Overview
Meet the strain that doubles as both a conversation starter and an eviction notice. Roadkill Skunk Auto is Bear Grows’ love letter to ’90s skunk lovers who refuse to wait 14 weeks for their couch-lock. Thanks to its Gorilla Roadkill Skunk backbone, it finishes in about 65-70 days from sprout while still packing 18-23% THC—enough to make your eyelids feel like they’re made of lead blankets.
Effects
Two puffs in and your body will file for unemployment because all vertical ambition is officially terminated. Expect a creeping body melt that starts in the temples and ends with you debating the aerodynamics of snack foods. The mental vibe is pleasantly stupid—like your brain switched to airplane mode and forgot to tell you. Perfect for gamers who need an excuse for why they walked into the same wall for five minutes.
Flavor & Aroma
Imagine a diesel truck making sweet love to a skunk behind an Arby’s dumpster—now bottle it. The nose is pure roadkill funk, heavy on myrcene and caryophyllene, with a back-end hint of overripe citrus that somehow makes it worse/better. On the tongue you get greasy hash and peppery exhaust, finishing with a sour note that lingers like an apology you never meant. Carbon filters aren’t optional; they’re a civic duty.
Growing
She’s short, she’s squat, and she’s done before your landlord can schedule an inspection. Indoors, keep odor control on DEFCON 1—your carbon filter will earn its paycheck. Outdoors she’ll tolerate colder nights, flashing purple streaks like she’s trying out for a Nirvana cover band. Yields are respectable for an auto (think 350-450 g/m² under good LEDs) and the buds come out dense enough to anchor a small boat.
Medical
Doctors won’t write this one down, but insomniacs will. The knockout sedation is ideal for chronic pain, restless legs, and that recurring nightmare where you show up to work naked.
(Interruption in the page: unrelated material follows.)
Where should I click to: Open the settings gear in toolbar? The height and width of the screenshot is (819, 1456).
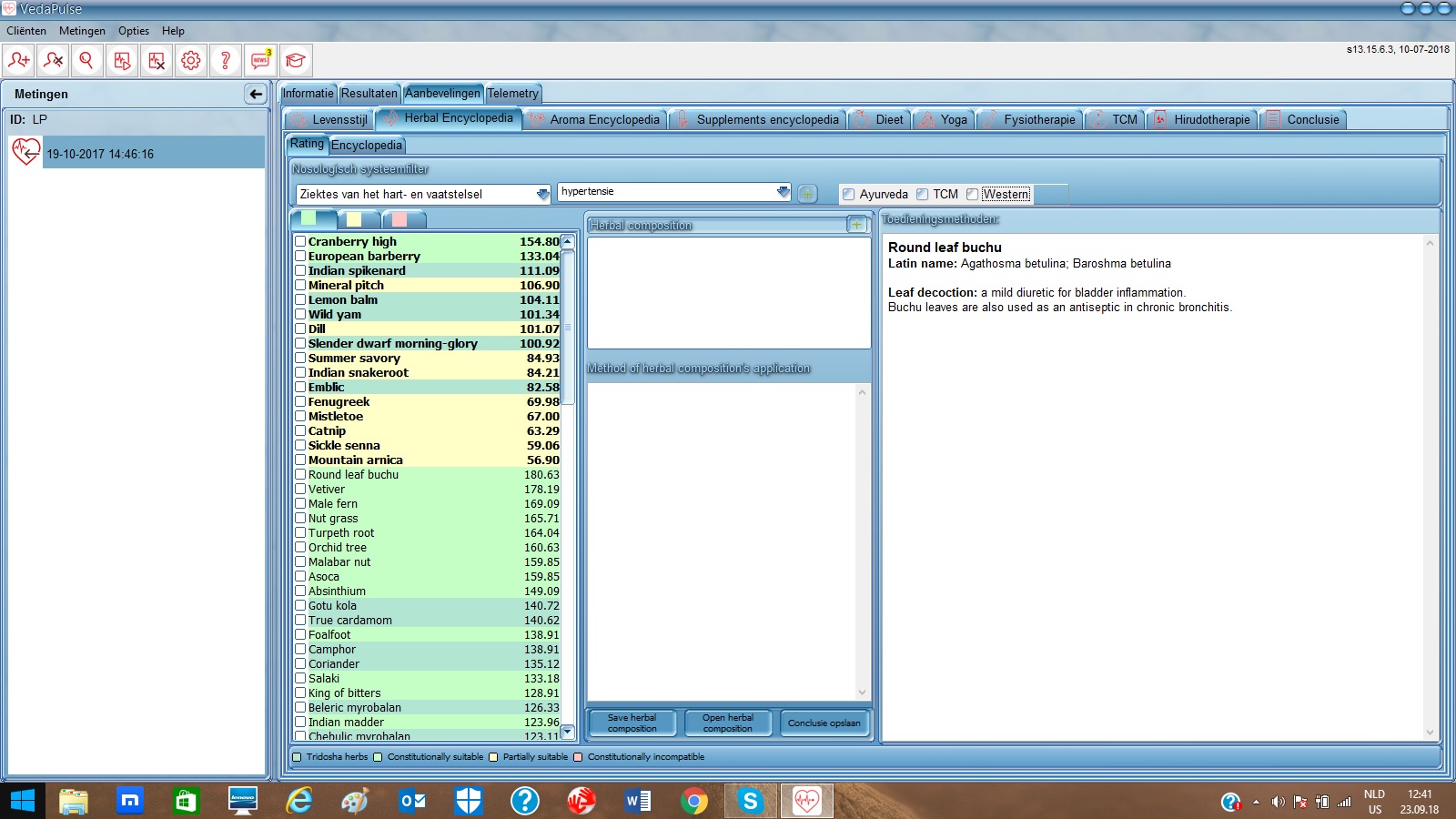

Appetite stimulation is legendary—keep a pizza on standby or prepare to eat dry ramen straight from the bag like a raccoon with standards.
Who It’s For
Veteran stoners nostalgic for the brick-weed stank of their youth, stealth growers who hate their neighbors, and anyone whose sleep schedule is more of a polite suggestion. Newbies welcome, but only if they’ve already cleared their calendar and have snacks pre-opened.